Hello, my name is Andy Hayes and I collect rubbish. Not just any old rubbish; that would be weird. I’m merely strange. I collect handwritten scraps of paper that have been discarded and abandoned on London’s streets. I’ve been doing this for over three years now. The latest one, ‘You have an oversized package’, is probably my favourite. Yes, I know what you’re thinking… But I’m a boy. I can’t help myself.
My original intention was to write stories based around each scrap. They would form the pieces of a jigsaw puzzle which, when completed, would turn into a book called Throwaway Lines. I built up my collection to well over forty scraps. Then nothing happened. Not a single word was written and eventually I decided I needed some help.
I met John Simmons for lunch at The Museum of London. John is very generous with his time, despite being very much in demand for everything associated with words. He liked the idea and pitched it to the board of 26, the writers’ collective. The author Elise Valmorbida offered to help too, and coined the term ‘litterature’ for stories created from rubbish.
We launched the project at Wordstock last year, and 26 writers wrote 26 short stories in 26 days. Each based around a handwritten scrap. Elise and John were editors, alongside two other established writers, Nick Parker and Neil Baker. You’ll find all the stories in this section of the site. And eight more from a second collection that ran earlier this year too.
And now it’s even more exciting. The Free Word Centre in Clerkenwell is hosting a show of Throwaway Art. This will run from 29 October to 26 November 2012. You’ll get to see the original scraps, all framed in an unusual way. And not just because we can’t afford any decent frames. Each scrap, or story, will determine its own frame and become an intrinsic part of the artwork. You’ll also be able to read the stories via the wonders of modern technology. And maybe, just maybe, in good old-fashioned book form too.
I hope you can come. In the meantime, if anyone wants to suggest a frame or write about their oversized package, just drop me a line at firstname.lastname@example.org – thank you very much indeed.

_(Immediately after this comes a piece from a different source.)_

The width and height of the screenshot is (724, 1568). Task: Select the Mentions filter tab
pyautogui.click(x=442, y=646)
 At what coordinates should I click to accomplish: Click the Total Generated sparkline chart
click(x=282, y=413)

Throw Away Lines is the latest project from 26, the writers’ collective. 26 of our writers are going to create 26 stories in 26 days. Each story will be based on rain-swept, wind-strewn, handwritten notes found on London’s streets over the past couple of years.

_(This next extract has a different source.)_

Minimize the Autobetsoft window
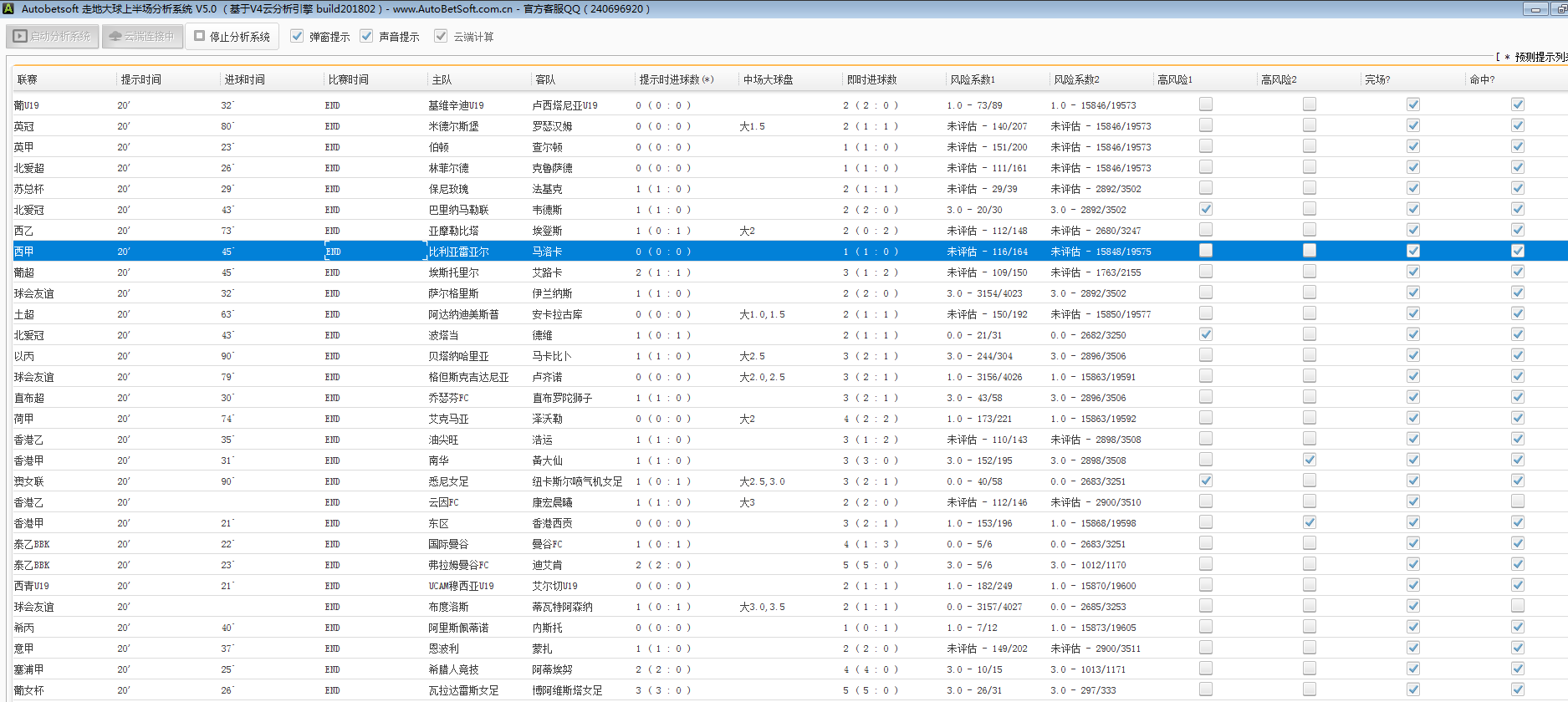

26er Andy Hayes has been walking to work in Clerkenwell from Waterloo ever since the 7/7 bombings. Andy is a tidy and curious chap. He doesn’t like litter and he notices flotsam and jetsam wherever he goes. Once on Blackfriars Bridge he paused to take a photo of a discarded Nero coffee cup and noticed a scruffy handwritten note a few yards away. He bent down and picked it up, it was a heartfelt rant against racism. It had a muddy footprint on it, as though it had been stamped on by a Nazi jackboot.

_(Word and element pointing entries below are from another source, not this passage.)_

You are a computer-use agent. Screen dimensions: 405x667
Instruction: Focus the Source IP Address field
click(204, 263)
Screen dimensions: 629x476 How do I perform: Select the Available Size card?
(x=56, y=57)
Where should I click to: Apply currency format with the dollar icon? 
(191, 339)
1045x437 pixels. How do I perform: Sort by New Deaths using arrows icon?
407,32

He kept the letter and the seed of an idea took root in his head and started to grow. What if he looked out for other discarded hand-written notes, or ‘throw away lines’? He could keep and collect them, and, who knows, one day they might come in handy as material for his own writing.
He took the muddy letter home and placed it carefully in a clean plastic wallet. Then washed his hands. Two years later, he had at least 26 of these throw away lines. One, found outside an English language school, stated a brazen promise to, ‘…only do the pass criteria’. There was a letter from a mother jetting off to foreign climes, leaving her daughter Anya with her Nan. Another gave permission for Morgan to be allowed ‘off the premises for boxing’. There was a beautiful song complete with chord changes and a small post-it saying simply, ‘Have a lovely trip x’.
Then, nothing happened. He kept on collecting but all the stories remained unwritten. He had an idea, to share the storytelling with other 26ers. He pitched it to John Simmons over coffee and a sticky bun at the Museum of London. He liked it, the 26 board did too. Elise Valmorbida offered to help. Now, each scrap is going to be the starting point for a small story: a story about an abandoned story if you like.
At Wordstock, a festival of words at the Free Word centre in Clerkenwell, 26 writers were matched up with 26 stories, all drawn out of two white-spotted bins, one pink, one blue. Now each story, up to 1,500 words, will be posted here initially over 26 consecutive days from mid-November. Then, we plan an exhibition, maybe even a book – definitely a t-shirt.